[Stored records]
════
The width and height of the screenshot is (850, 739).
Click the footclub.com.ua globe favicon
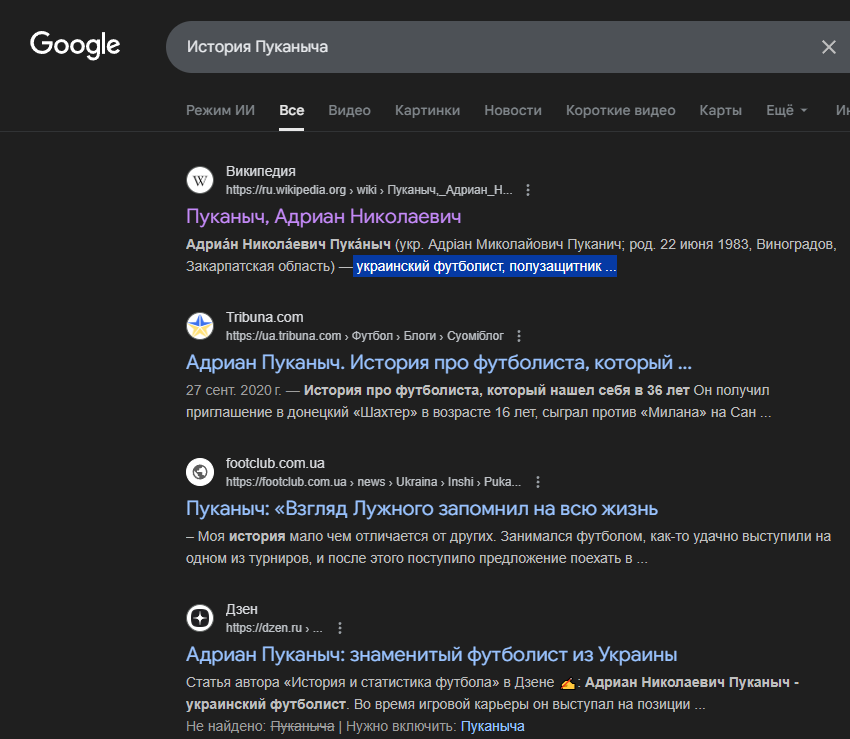click(x=201, y=472)
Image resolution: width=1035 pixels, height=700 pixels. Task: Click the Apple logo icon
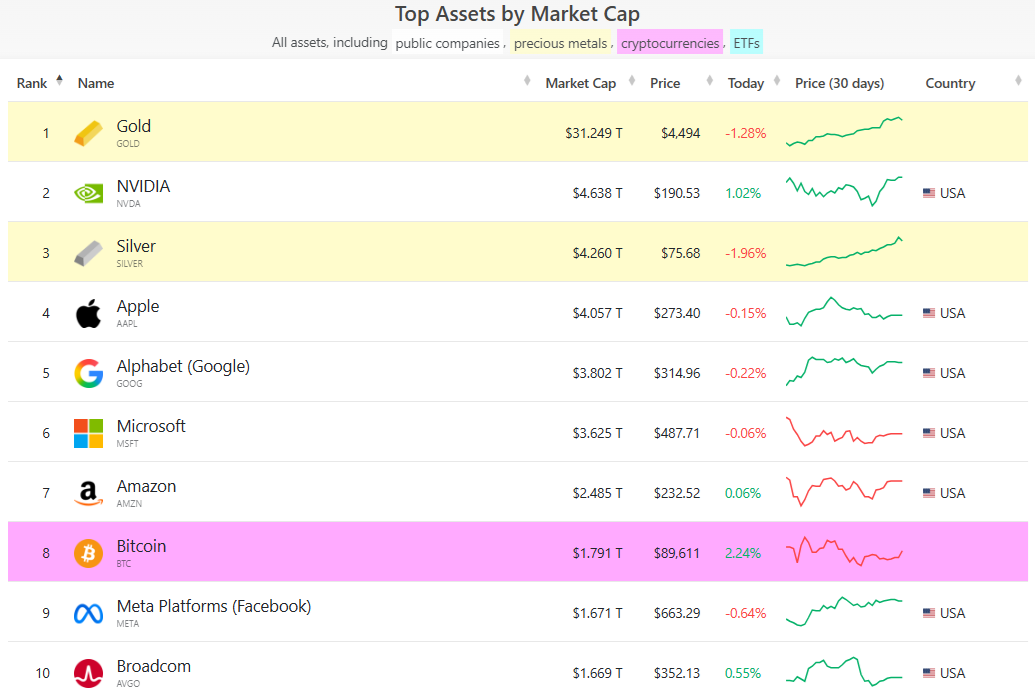point(88,313)
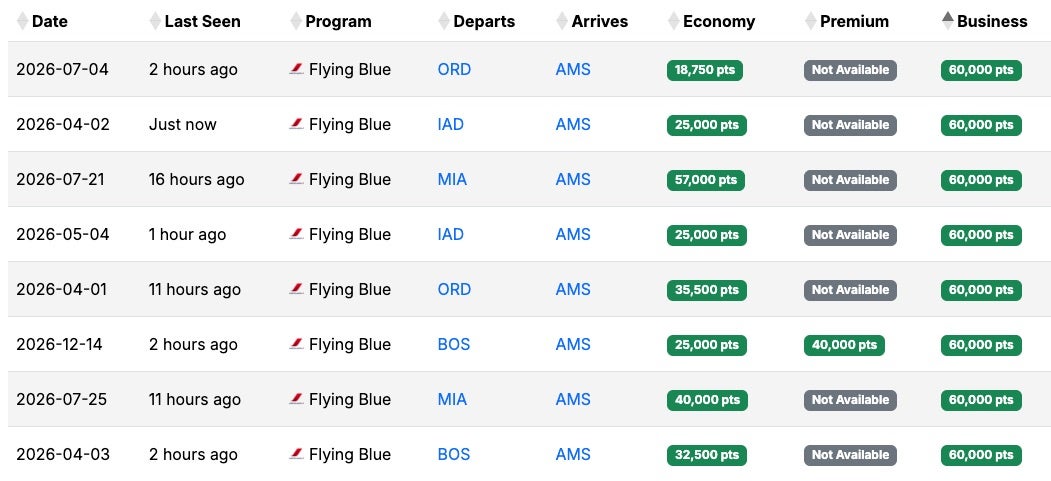
Task: Open MIA departure link for 2026-07-21
Action: point(452,180)
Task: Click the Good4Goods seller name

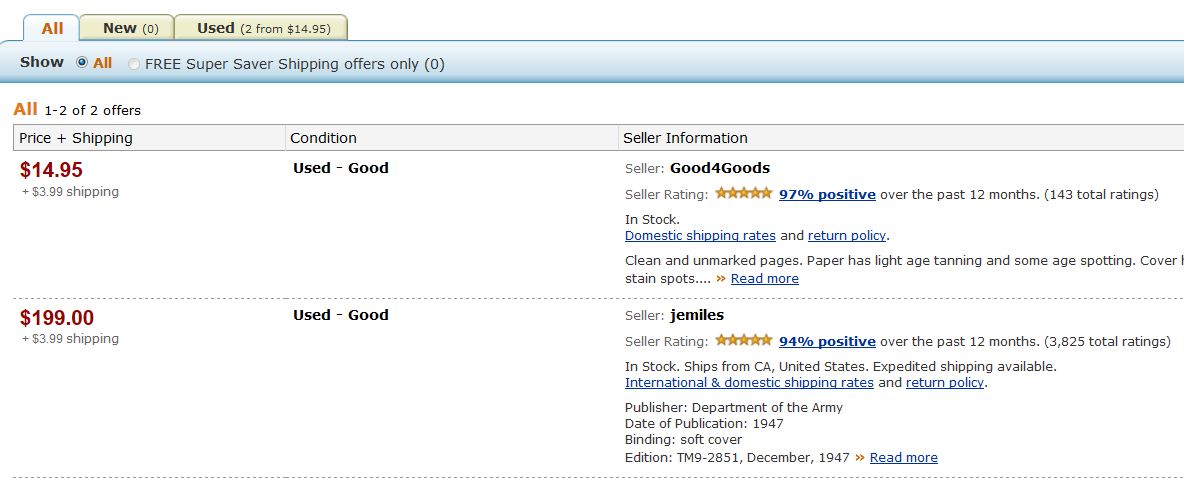Action: (x=720, y=168)
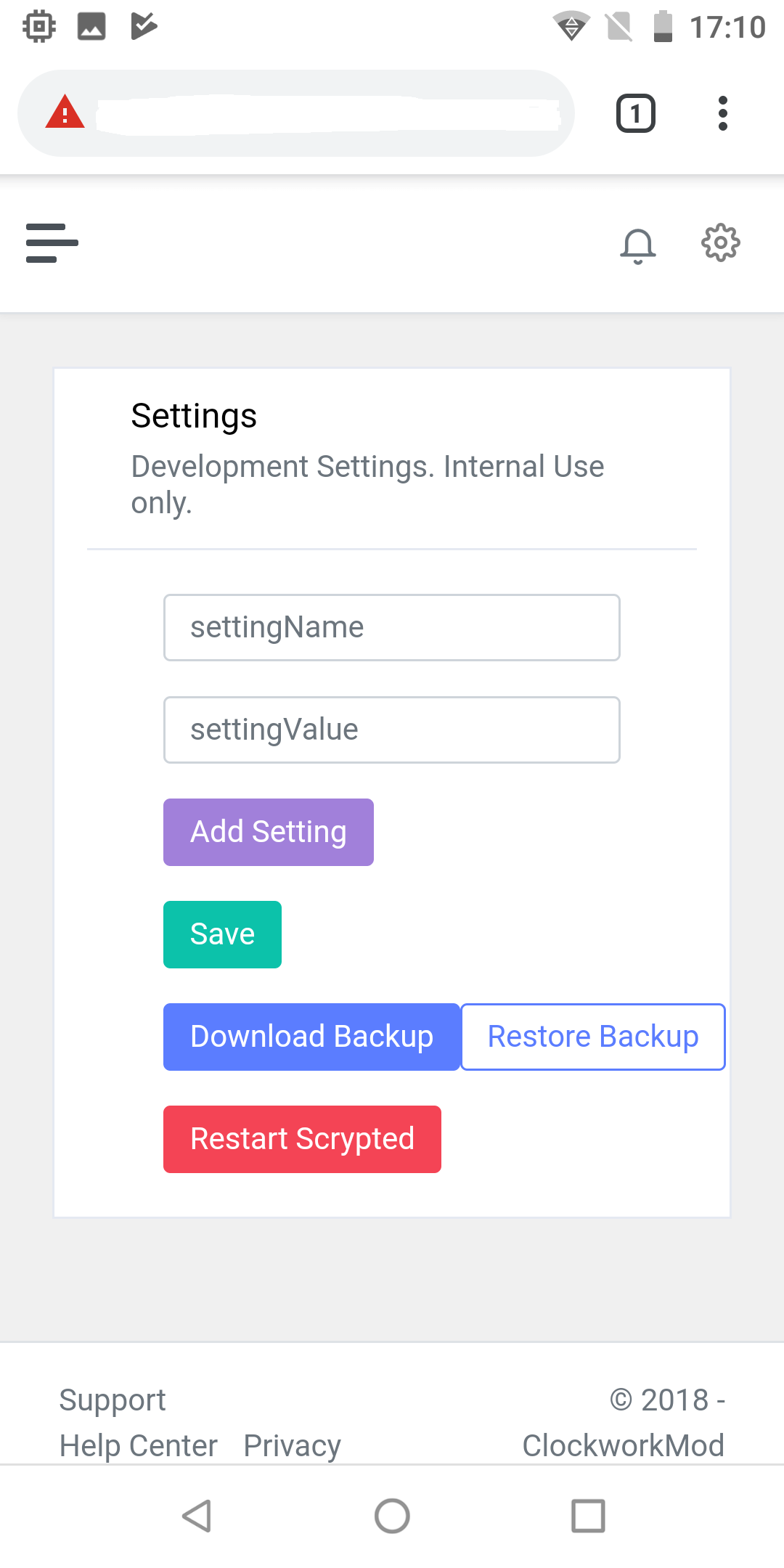Click the green Save button
784x1568 pixels.
click(223, 935)
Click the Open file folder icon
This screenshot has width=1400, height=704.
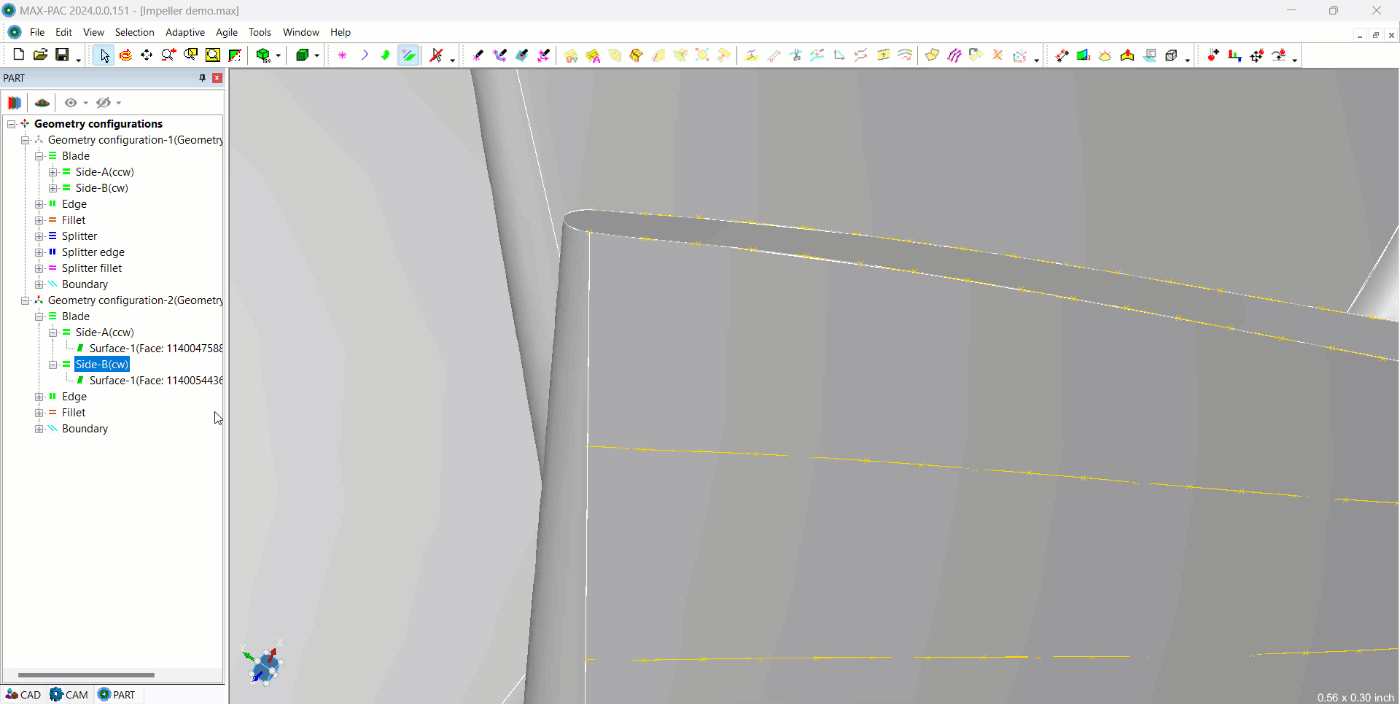[40, 55]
════
- Problem description
Set down exactly, and only, the lines from the one holding "Click the Open file folder icon" to the end of the records above, leaving every picture out.

- Response to the exercise
Click the Open file folder icon
This screenshot has width=1400, height=704.
[40, 55]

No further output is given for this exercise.